(Aim of the exercise)
Pick each line containing "agent" out of the records.

[[ Records for the exercise, beginning ]]

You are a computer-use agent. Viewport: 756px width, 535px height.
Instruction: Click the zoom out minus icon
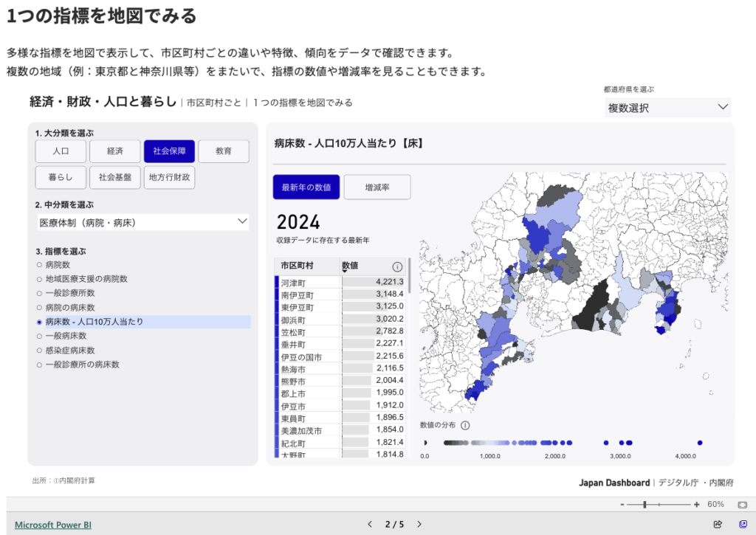point(622,505)
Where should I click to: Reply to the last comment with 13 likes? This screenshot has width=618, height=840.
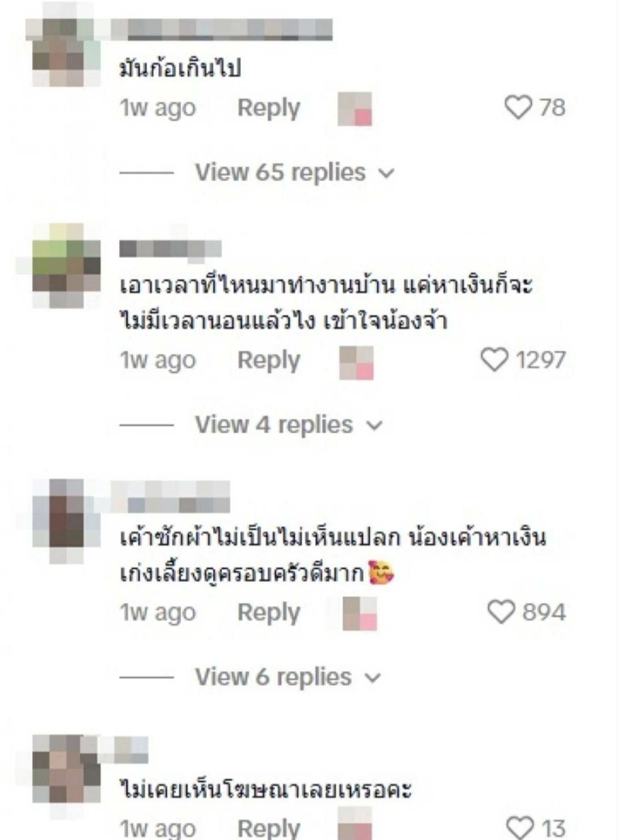(269, 828)
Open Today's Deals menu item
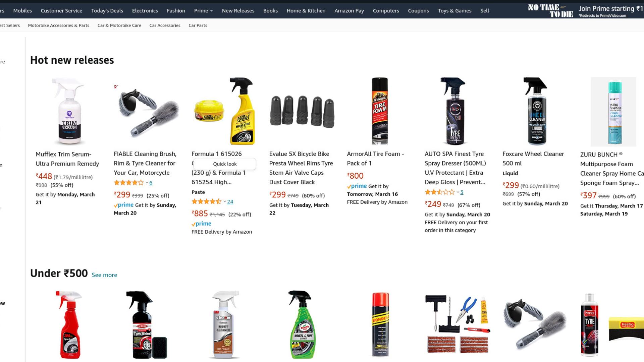The width and height of the screenshot is (644, 362). pyautogui.click(x=107, y=11)
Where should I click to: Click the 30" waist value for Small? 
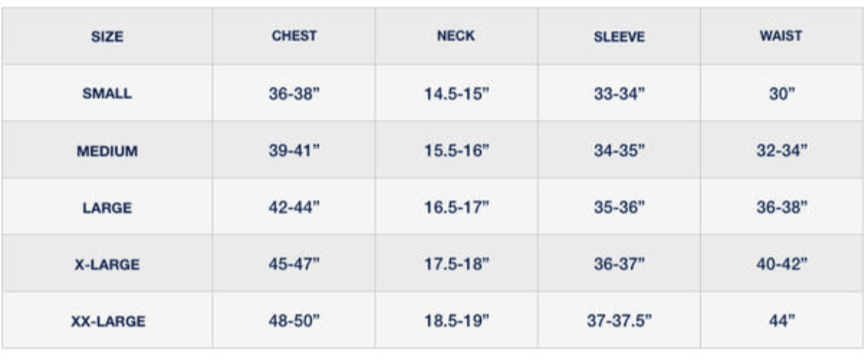[x=781, y=94]
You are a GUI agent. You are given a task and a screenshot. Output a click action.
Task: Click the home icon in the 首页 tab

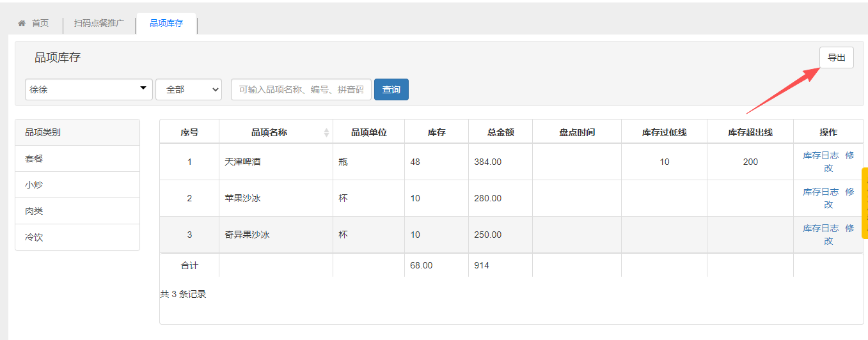click(22, 23)
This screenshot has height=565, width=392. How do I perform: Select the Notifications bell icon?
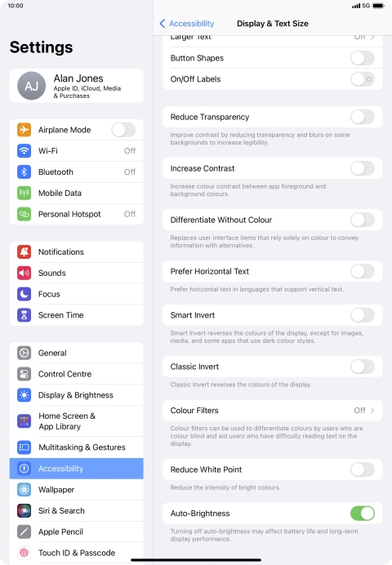coord(25,251)
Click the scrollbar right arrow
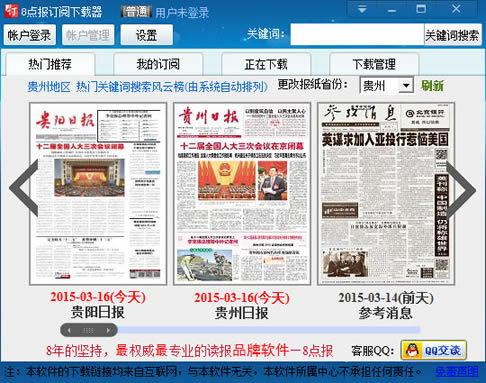Screen dimensions: 486x383 point(108,330)
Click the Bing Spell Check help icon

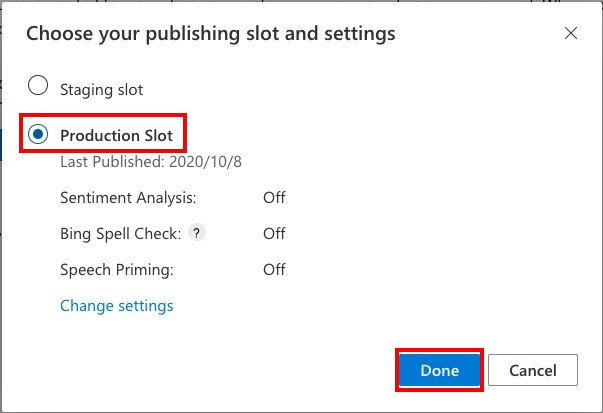click(197, 233)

[[ Records for the exercise, end ]]

(Output of the task)
You are a computer-use agent. Viewport: 756px width, 535px height.
You are a GUI agent. You are given a task and a screenshot. Output a click action.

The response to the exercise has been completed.